Serie: Die anlaufenden Filme in deutschen Kinos vom 28. April 2016, Teil 4

Claudia Schulmerich

Frankfurt am Main (Weltexpresso) – Wie sehr sich Filme auf das Erzählen nur einer Geschichte komprimieren müssen – warum eigentlich müssen, der deutsche Regisseur Tom Tykwer auf jeden Fall tut es – und welchen Verlust an erzählerischer Vielfalt das bedeutet, das macht einem erst der Roman, der dem Film zugrundeliegt, deutlich.

 

Dave Eggers auf jeden Fall hat ein so sehr viel farbigeres Buch geschrieben, als die etwas dürre Geschichte vom einst erfolgreichen und nun erfolglosen amerikanischen Geschäftsmann Alan Clay (Tom Hanks), der in der saudischen Wüste ein neues beruflichen Glück erwartet, das ihm zumindest genug Geld beschert, daß seine Tochter weiterstudieren kann, was er ihr für dieses Jahr versagen mußte. Versagen, richtig, er ist auch in der eigenen Wahrnehmung ein richtiger Versager. Saudi-Arabien soll's nun richten.

 

Das könnte doch spannend sein und zu Beginn glaubt man im Film auch noch an etwas Besonderes. Denn es ist einfach schräg, wie der ewig zerknitterte Tom Hanks nun im Hotel in Dschidda ständig seinen Chauffeur verschläft, der ihn in die saudische Wüste fahren soll, wo – echt komisch – ein virtuelles Hochleistungszentrum der Saudis entstanden ist, wo in diesen Tagen der König erwartet wird, weshalb laut amerikanischem Auftraggeber Clay mit diesem über die Anschaffung eines holografischen Telefonkonferenzsystems verhandeln soll, ach was, verhandeln, diesen dazu einfach motivieren muß, dies sofort für seine Machterhaltung in Saudi-Arabien zu kaufen. Um dies vorführen zu können, haben die Saudis den Amerikanern sogar ein riesenhaftes Zelt hingestellt, in dem man nun seit vielen vielen Tagen auf den W-Lan-Anschluß wartet. Warten auf Godot ist nichts dagegen.

 

Das, wie gesagt, ist erst mal witzig, aber dann passiert nichts. Nicht nur, daß der König nicht auftaucht, sondern auch die Geschichte nimmt keine Fahrt auf und das nun schon seit vielen Filmen bekannte Gesicht von Tom Hanks birgt keine Geheimnisse.
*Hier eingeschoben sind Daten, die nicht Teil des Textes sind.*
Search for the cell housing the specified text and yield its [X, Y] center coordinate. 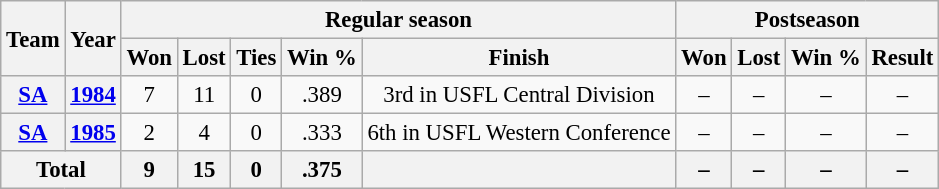
Year [93, 38]
4 [204, 133]
Postseason [808, 20]
Regular season [398, 20]
1985 [93, 133]
2 [149, 133]
Result [902, 58]
.333 [322, 133]
7 [149, 95]
15 [204, 170]
Ties [256, 58]
9 [149, 170]
1984 [93, 95]
6th in USFL Western Conference [519, 133]
.375 [322, 170]
11 [204, 95]
Total [61, 170]
Team [33, 38]
3rd in USFL Central Division [519, 95]
Finish [519, 58]
.389 [322, 95]
Provide the [x, y] coordinate of the cell's center where the given text is located.  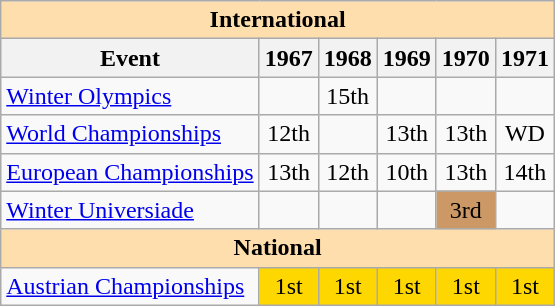
1969 [406, 58]
15th [348, 96]
Event [130, 58]
1968 [348, 58]
Winter Universiade [130, 210]
World Championships [130, 134]
WD [524, 134]
1971 [524, 58]
Austrian Championships [130, 286]
European Championships [130, 172]
Winter Olympics [130, 96]
3rd [466, 210]
10th [406, 172]
1970 [466, 58]
1967 [288, 58]
14th [524, 172]
International [278, 20]
National [278, 248]
Extract the (X, Y) coordinate from the center of the cell holding the provided text.  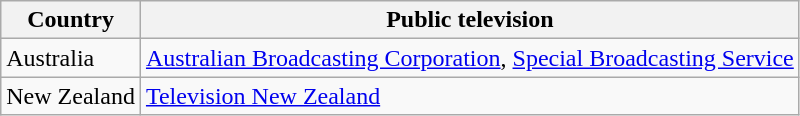
Australian Broadcasting Corporation, Special Broadcasting Service (470, 58)
Television New Zealand (470, 96)
Country (71, 20)
Australia (71, 58)
New Zealand (71, 96)
Public television (470, 20)
Scan for the cell matching the given text and deliver its (x, y) coordinate at center. 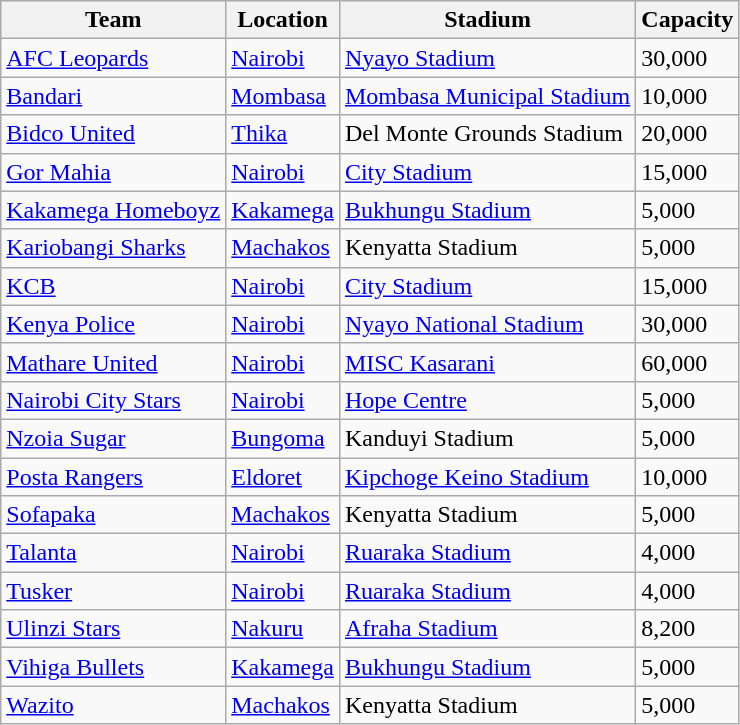
Hope Centre (487, 400)
Sofapaka (114, 515)
Tusker (114, 591)
Ulinzi Stars (114, 629)
Afraha Stadium (487, 629)
AFC Leopards (114, 58)
Kipchoge Keino Stadium (487, 477)
Bandari (114, 96)
Nairobi City Stars (114, 400)
Del Monte Grounds Stadium (487, 134)
Kenya Police (114, 324)
Bungoma (283, 438)
KCB (114, 286)
Bidco United (114, 134)
MISC Kasarani (487, 362)
Wazito (114, 705)
Nakuru (283, 629)
Eldoret (283, 477)
Kanduyi Stadium (487, 438)
Team (114, 20)
Posta Rangers (114, 477)
Nzoia Sugar (114, 438)
60,000 (688, 362)
Thika (283, 134)
Mathare United (114, 362)
8,200 (688, 629)
Gor Mahia (114, 172)
Stadium (487, 20)
Capacity (688, 20)
Location (283, 20)
Kakamega Homeboyz (114, 210)
Talanta (114, 553)
Vihiga Bullets (114, 667)
Mombasa Municipal Stadium (487, 96)
Nyayo Stadium (487, 58)
Mombasa (283, 96)
Kariobangi Sharks (114, 248)
Nyayo National Stadium (487, 324)
20,000 (688, 134)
Mitten hinein in die doch existentielle Situation kommen erst mal solche Scharmützel erotischer Art, ausgerechnet mit einer Dänin, wo es doch eigentlich um den Alkoholspiegel geht. Denn – und das glauben wir sofort – im streng muslimischen Land ist der Alkoholerwerb und -verzehr jederzeit möglich und das haben so inhaltlich ausgebrannte, längst inhaltliche leere Typen so an sich, daß sie im Alkohol Trost suchen – und ihn genau da nicht finden, sondern in der Abwärtsspirale versacken.

 

Leider wird dann im zweiten Teil des Films die Warten auf Godot Geschichte ins Private gewendet und das auf besonders seichte Art. Clay hat auf einmal Auswüchse auf der Haut, schrecklich sieht das auf und auch schrecklich, wie er dem zu Leibe rückt. Aber dann gerät er an die Ärztin – ach ja, auch in Saudi-Arabien gibt es studierte Frauen und erst recht die aus den Nachbarstaaten - , die ihn mehrfach behandelt. Sie kann ihn heilen, ihm vor allem die Angst nehmen vor Hautkrebs oder Ähnlichem und dann entführt sie ihn in das Anwesen am Meer, so schön, daß man sofort dort einziehen möchte, mit dem Blick aufs Meer. Im Kontext der Geschichte jedoch wird das zum reinen Kitsch und man ist entsetzt, wie billig diese doch interessant begonnene Erzählung ausgeht.

 

Ach so, der König kommt dann wirklich vorbei, aber da ist das Interesse des Zuschauers schon längst erlahmt.

 

 

 

Schade, denn Tom Tykwer hat einen Ruf zu verlieren und vielleicht sollte das als Übungsfeld dienen, denn Tykwer hat vor, den sehr viel bekannteren Eggers Roman THE CIRCLE zu verfilmen, in dem nun sehr viel Handlung zu erwarten ist.